Saisi sur le fondement de l’article L. 521-3 d’une demande qui n’est pas manifestement insusceptible de se rattacher à un litige relevant de la compétence du juge administratif, le juge des référés peut prescrire, à des fins conservatoires ou à titre provisoire, toutes mesures que l’urgence justifie, notamment sous forme d’injonctions adressées à l’administration, à la condition que ces mesures soient utiles et ne se heurtent à aucune contestation sérieuse. En raison du caractère subsidiaire du référé régi par l’article L. 521-3, le juge saisi sur ce fondement ne peut prescrire les mesures qui lui sont demandées lorsque leurs effets pourraient être obtenus par les procédures de référé régies par les articles L. 521-1 et L. 521-2 de ce code. Enfin, il ne saurait faire obstacle à l’exécution d’une décision administrative, même celle qui refuse la mesure demandée, à moins qu’il ne s’agisse de prévenir un péril grave.

Pour justifier de circonstances particulières caractérisant la nécessité de bénéficier à très bref délai de la mesure d’injonction qu’elle demande, Mme B... fait valoir que son titre de séjour portant la mention « recherche d’emploi-création d’entreprise » est désormais expiré, de sorte qu’elle se trouve en situation irrégulière sur le territoire français et exposée au risque de suspension ou de rupture de son contrat de travail, ce qui va générer une perte brutale de revenus et une fragilisation de son insertion professionnelle. Toutefois, dès lors que Mme A... a sollicité un changement de statut, la condition d’urgence n’est pas présumée. De plus, à ce stade, il ne résulte pas de l’instruction que son employeur l’aurait menacée d’une rupture, voire d’une suspension de son contrat de travail à défaut de récépissé de sa demande de titre de séjour l’autorisant à travailler. Enfin, Mme B..., qui a déposé sa demande de titre de séjour le 22 janvier 2026, soit il y a un peu plus d’un mois à la date de la présente ordonnance, ne justifie pas d’un délai anormalement long de traitement de sa demande. Dans ces conditions, la condition d’urgence posée par les dispositions précitées de l’article L. 521-3 du code de justice administrative ne peut en l’espèce être considérée comme remplie. Par suite, la requête de Mme B... doit être rejetée en toutes ses conclusions sur le fondement des dispositions précitées de l’article L. 522-3 du code de justice administrative.


O R D O N N E :


Article 1er : La requête de Mme B... est rejetée.

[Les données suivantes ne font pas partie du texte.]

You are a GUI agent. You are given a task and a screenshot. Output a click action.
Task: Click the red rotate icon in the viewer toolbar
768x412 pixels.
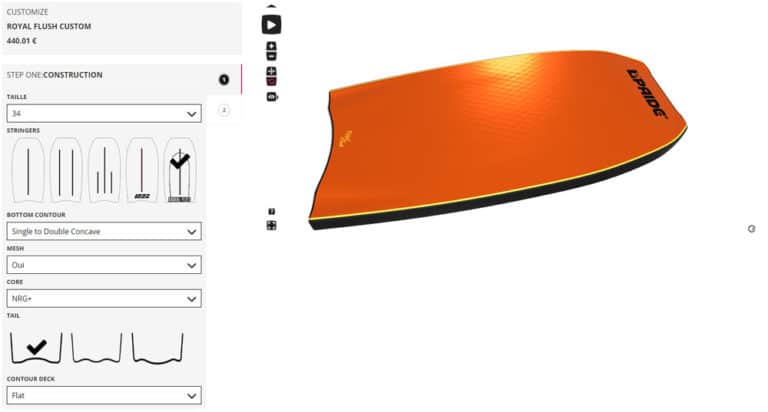click(x=271, y=82)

Article 2 : La présente ordonnance sera notifiée à Mme C... B....


Fait à Cergy, le 2 mars 2026.

La juge des référés,

signé

C. Oriol
La République mande et ordonne au ministre de l'intérieur en ce qui le concerne ou à tous commissaires de justice à ce requis en ce qui concerne les voies de droit commun, contre les parties privées, de pourvoir à l’exécution de la présente décision.